◆ **What to produce**
Check every line of the entries that follow, and copy the ones containing "table".

(Stored entries)
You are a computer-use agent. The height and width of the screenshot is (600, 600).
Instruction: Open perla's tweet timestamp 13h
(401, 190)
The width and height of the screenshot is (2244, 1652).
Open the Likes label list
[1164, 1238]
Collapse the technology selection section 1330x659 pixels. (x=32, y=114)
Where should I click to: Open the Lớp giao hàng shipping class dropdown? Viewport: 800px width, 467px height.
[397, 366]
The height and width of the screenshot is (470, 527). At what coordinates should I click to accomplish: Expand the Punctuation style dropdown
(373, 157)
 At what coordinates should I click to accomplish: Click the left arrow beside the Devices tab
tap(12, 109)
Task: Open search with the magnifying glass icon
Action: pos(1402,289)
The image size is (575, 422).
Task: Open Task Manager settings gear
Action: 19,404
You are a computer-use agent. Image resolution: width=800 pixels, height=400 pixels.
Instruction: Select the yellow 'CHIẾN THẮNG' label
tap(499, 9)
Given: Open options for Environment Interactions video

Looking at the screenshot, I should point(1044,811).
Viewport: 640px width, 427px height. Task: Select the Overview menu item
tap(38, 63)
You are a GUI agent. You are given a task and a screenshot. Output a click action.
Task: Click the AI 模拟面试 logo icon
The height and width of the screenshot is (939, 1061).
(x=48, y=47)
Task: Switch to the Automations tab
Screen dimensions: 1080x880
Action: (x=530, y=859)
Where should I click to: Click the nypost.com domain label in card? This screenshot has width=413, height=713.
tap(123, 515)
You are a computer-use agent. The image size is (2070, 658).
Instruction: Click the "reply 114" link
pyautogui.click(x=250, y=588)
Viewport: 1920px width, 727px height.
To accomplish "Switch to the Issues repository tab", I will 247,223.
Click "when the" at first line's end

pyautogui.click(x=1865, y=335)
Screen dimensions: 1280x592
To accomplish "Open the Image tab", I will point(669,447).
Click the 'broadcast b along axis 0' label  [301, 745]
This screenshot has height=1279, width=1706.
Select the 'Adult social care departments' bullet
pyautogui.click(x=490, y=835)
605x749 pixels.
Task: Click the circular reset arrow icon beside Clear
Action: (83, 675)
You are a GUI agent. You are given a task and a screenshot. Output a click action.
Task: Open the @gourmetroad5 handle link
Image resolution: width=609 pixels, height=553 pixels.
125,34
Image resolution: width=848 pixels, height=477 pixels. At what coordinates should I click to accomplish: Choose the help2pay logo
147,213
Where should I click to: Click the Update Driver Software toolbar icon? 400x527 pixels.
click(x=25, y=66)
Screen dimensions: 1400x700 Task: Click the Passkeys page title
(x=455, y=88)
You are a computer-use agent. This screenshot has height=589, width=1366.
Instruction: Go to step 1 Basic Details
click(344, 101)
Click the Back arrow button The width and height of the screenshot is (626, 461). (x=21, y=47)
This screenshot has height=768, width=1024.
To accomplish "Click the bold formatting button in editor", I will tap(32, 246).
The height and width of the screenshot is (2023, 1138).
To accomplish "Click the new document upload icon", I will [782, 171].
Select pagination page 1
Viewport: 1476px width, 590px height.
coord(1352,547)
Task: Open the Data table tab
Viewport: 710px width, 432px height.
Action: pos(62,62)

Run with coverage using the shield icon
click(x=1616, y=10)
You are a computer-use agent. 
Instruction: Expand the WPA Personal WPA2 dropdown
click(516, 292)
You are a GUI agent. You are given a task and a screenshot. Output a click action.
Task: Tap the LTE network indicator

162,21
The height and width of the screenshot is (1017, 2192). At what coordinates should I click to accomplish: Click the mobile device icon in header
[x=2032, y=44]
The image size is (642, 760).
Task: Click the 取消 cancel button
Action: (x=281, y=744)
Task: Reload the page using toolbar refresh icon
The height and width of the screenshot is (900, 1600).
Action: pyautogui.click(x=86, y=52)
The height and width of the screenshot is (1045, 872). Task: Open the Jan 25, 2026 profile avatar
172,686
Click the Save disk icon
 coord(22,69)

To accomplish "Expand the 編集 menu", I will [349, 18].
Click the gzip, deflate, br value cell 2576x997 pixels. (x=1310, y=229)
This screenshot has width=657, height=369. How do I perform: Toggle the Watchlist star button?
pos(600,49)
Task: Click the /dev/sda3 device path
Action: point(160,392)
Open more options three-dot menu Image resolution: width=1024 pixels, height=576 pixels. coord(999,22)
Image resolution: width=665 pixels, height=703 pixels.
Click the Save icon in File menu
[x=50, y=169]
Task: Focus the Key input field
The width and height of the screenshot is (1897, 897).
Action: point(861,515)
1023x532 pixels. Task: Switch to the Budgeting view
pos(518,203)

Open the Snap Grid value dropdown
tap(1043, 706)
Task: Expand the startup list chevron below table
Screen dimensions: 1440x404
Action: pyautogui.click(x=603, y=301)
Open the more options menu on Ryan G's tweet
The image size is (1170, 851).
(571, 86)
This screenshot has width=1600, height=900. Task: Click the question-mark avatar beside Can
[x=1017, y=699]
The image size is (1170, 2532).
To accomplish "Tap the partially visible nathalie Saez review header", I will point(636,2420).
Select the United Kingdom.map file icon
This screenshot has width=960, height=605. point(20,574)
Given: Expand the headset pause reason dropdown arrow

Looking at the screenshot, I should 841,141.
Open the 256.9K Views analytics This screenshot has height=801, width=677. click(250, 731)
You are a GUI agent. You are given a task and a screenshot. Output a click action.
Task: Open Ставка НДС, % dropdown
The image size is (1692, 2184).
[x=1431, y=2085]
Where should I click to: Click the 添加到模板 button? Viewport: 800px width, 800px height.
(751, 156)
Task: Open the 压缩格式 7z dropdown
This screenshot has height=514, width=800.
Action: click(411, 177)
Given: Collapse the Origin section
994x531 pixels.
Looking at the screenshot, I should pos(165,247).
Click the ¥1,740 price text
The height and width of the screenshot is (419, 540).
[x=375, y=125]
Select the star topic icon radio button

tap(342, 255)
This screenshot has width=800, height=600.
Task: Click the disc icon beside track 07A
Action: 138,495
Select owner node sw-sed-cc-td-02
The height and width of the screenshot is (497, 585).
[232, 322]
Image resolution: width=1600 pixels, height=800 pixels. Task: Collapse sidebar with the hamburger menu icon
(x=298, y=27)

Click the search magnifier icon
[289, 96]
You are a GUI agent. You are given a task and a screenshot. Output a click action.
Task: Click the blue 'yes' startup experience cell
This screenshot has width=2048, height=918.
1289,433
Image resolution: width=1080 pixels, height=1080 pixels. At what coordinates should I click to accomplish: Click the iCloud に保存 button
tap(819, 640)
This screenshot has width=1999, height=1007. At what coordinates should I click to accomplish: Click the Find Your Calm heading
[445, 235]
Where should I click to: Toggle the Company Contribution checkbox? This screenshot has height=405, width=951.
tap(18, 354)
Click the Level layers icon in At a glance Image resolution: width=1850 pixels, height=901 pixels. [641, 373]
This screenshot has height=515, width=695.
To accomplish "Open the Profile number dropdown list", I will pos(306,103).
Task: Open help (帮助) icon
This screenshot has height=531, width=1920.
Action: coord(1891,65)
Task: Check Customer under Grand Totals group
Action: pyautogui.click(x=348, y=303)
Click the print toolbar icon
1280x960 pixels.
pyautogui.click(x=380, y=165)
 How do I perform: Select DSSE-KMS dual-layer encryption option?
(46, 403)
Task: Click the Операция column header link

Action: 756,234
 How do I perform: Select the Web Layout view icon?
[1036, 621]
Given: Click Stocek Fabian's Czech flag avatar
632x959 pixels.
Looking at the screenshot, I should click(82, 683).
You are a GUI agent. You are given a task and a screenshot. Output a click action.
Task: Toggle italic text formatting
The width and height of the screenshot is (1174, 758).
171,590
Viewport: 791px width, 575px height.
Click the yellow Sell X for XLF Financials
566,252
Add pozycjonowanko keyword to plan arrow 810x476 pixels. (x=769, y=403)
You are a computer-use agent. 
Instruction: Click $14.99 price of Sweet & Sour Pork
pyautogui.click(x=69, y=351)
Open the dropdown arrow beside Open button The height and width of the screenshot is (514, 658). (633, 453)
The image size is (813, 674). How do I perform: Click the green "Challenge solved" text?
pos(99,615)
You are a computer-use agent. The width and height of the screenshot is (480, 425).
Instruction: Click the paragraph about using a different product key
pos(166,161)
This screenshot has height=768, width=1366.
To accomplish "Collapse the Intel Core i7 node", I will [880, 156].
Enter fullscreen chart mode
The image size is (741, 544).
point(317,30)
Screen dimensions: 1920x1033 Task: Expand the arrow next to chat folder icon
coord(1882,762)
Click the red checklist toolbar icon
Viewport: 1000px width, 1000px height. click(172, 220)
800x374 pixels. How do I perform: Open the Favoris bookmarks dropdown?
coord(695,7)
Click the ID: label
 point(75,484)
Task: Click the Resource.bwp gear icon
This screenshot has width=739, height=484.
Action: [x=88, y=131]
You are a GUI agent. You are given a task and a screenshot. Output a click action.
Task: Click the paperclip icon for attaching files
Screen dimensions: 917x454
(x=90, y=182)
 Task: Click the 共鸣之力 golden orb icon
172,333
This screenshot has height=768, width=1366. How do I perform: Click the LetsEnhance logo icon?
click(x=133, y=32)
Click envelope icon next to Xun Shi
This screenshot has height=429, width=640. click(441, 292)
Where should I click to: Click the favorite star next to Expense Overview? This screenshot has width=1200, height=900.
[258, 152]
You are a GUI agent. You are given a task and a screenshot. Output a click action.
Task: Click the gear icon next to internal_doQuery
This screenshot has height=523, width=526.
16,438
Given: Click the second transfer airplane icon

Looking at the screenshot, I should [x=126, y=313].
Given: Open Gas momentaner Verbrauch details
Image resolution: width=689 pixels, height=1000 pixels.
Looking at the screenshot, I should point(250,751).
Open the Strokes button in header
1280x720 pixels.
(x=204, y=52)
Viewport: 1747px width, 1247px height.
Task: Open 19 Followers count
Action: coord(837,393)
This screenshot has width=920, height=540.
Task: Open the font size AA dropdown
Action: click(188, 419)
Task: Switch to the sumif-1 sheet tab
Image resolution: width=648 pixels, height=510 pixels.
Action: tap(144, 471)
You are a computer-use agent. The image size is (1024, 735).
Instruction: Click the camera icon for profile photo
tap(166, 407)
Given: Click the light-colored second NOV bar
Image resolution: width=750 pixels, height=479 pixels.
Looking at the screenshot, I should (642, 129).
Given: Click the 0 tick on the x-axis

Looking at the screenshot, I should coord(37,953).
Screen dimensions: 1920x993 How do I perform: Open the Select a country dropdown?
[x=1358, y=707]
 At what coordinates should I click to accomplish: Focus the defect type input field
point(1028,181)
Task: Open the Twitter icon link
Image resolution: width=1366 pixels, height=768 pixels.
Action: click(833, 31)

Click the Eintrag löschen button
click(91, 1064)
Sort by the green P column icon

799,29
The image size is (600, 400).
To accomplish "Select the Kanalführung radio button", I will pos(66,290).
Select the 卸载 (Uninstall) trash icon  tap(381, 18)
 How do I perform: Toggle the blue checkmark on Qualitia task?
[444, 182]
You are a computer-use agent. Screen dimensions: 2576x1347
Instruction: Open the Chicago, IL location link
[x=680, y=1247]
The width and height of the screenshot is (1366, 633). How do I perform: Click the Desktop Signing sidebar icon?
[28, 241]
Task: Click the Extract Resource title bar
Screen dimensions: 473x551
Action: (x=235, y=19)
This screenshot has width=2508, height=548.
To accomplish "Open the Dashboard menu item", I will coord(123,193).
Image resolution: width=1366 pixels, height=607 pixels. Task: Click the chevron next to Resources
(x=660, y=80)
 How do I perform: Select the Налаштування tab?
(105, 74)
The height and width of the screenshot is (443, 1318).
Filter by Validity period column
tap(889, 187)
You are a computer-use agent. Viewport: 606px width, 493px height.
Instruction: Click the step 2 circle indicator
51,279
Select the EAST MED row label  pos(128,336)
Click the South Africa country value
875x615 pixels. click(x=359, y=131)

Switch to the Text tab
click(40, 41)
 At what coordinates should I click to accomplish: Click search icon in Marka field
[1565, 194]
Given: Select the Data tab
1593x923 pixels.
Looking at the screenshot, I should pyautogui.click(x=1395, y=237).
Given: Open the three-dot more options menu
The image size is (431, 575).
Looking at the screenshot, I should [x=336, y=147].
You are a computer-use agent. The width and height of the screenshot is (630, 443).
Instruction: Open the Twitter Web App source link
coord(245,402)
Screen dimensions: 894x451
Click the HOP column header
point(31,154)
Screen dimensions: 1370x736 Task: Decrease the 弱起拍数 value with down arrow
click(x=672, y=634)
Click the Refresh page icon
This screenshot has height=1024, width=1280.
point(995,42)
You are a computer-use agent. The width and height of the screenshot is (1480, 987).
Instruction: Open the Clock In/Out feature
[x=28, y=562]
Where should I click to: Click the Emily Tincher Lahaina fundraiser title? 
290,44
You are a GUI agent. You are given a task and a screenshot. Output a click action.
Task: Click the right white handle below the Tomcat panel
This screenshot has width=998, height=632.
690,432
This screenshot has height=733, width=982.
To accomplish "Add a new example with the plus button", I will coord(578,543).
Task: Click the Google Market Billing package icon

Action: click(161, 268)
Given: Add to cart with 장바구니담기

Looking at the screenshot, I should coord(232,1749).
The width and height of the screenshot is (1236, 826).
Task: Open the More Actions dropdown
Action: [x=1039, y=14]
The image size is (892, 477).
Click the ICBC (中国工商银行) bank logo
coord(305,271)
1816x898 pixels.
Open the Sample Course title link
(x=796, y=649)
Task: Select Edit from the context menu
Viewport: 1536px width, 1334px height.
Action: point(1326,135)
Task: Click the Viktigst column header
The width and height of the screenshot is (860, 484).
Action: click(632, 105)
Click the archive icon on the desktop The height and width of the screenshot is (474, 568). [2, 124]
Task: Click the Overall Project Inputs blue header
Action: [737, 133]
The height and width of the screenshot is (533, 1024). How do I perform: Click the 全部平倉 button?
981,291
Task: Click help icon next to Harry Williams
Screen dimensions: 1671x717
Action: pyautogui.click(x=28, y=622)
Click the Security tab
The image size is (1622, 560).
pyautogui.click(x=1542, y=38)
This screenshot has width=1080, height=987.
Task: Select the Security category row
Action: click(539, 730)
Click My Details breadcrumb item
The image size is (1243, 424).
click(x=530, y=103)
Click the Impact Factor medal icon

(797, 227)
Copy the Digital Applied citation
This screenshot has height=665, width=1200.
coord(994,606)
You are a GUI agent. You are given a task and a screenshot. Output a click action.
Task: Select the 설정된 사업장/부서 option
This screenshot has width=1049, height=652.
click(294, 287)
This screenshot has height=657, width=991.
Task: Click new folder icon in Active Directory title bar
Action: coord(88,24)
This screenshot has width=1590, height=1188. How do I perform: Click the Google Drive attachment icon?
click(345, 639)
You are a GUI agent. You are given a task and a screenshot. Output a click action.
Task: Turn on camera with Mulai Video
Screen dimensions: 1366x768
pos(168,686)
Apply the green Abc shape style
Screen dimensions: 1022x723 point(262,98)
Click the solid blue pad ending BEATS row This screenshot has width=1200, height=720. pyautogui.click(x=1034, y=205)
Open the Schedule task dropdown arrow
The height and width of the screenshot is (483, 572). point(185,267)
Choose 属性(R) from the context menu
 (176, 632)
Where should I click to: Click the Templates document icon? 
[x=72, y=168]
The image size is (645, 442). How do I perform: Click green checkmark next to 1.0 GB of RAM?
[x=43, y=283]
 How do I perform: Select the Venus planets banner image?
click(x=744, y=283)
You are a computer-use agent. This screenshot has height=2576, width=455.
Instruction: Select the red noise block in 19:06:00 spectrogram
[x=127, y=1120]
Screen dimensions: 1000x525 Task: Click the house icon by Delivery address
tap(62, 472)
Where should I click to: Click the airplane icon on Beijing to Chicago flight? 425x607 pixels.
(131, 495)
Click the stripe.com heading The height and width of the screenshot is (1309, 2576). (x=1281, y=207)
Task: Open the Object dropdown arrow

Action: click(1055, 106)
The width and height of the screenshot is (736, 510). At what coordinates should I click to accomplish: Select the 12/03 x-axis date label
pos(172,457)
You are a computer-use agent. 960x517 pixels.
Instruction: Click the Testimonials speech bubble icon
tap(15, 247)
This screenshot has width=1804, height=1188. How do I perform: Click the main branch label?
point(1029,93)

◆ **Written response**
Task: Open the Data table tab
Task: Expand the startup list chevron below table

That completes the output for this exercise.